_What the task requires_
Transcribe the passage of the Paul Almond biography from "Canadian director (1931–2015)" to "the Up series." word for word.
[begin Document excerpt]
Canadian director (1931–2015)

Paul Almond (April 26, 1931 – April 9, 2015) was a Canadian television and motion picture screenwriter, director, producer, and novelist. He is most known for being the director of the first film in the Up series.

==Life and career==
Paul Almond was born to Rene Almond and Eric Almond. He attended Bishop's College School, McGill University and Balliol College, Oxford University, where he read Philosophy, Politics, Economics; edited the University magazine, Isis; played for the Oxford University Ice Hockey Club; and served as president of the university Poetry Society.

At the Canadian Broadcasting Corporation, he worked primarily as a director and producer, and also wrote several scripts. He did similar work in England for the BBC, ABC Weekend TV, and Granada TV, where he created the ground-breaking documentary Seven Up!, before embarking on a career as a feature-length film-maker.

In the late 1960s, he attempted to establish a high quality Canadian art cinema with his understated and highly interiorized films Isabel (1968), The Act of the Heart (1970) and Journey (1972), featuring his wife at the time, actress Geneviève Bujold. These films met some critical resistance in Canada, but the trilogy was Almond's most ambitious work and a distinctive contribution to Canadian film.

After an absence from filmmaking of almost a decade, Almond directed three more films: Ups and Downs (1983); Captive Hearts (1987); and The Dance Goes On (1991), featuring Bujold and their son Matthew Almond.
[end Document excerpt]
[begin Given entries]
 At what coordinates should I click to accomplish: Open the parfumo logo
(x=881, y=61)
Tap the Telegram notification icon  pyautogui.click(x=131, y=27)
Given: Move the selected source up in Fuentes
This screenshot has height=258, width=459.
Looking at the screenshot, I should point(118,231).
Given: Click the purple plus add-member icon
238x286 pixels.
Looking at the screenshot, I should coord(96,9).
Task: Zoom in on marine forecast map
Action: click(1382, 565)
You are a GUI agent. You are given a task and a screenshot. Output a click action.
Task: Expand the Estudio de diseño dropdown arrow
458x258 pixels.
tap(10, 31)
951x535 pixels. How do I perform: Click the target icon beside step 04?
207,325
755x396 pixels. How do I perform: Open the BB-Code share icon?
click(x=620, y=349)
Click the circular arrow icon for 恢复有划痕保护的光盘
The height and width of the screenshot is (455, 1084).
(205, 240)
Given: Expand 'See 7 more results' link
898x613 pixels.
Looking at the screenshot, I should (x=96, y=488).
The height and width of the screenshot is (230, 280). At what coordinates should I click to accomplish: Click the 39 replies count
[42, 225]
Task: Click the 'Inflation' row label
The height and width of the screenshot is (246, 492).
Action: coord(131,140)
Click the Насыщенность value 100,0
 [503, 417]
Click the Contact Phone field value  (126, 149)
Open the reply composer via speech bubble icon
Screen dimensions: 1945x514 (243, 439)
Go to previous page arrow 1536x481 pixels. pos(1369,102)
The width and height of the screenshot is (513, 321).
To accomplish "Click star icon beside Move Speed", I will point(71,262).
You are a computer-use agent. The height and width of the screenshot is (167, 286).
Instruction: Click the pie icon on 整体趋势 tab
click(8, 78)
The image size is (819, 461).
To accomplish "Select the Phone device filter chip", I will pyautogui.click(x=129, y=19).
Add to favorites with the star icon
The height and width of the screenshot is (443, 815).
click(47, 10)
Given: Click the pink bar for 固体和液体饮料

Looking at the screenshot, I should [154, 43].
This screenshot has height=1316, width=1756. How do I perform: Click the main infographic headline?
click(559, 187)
[end Given entries]
_Answer for the task_
Canadian director (1931–2015)

Paul Almond (April 26, 1931 – April 9, 2015) was a Canadian television and motion picture screenwriter, director, producer, and novelist. He is most known for being the director of the first film in the Up series.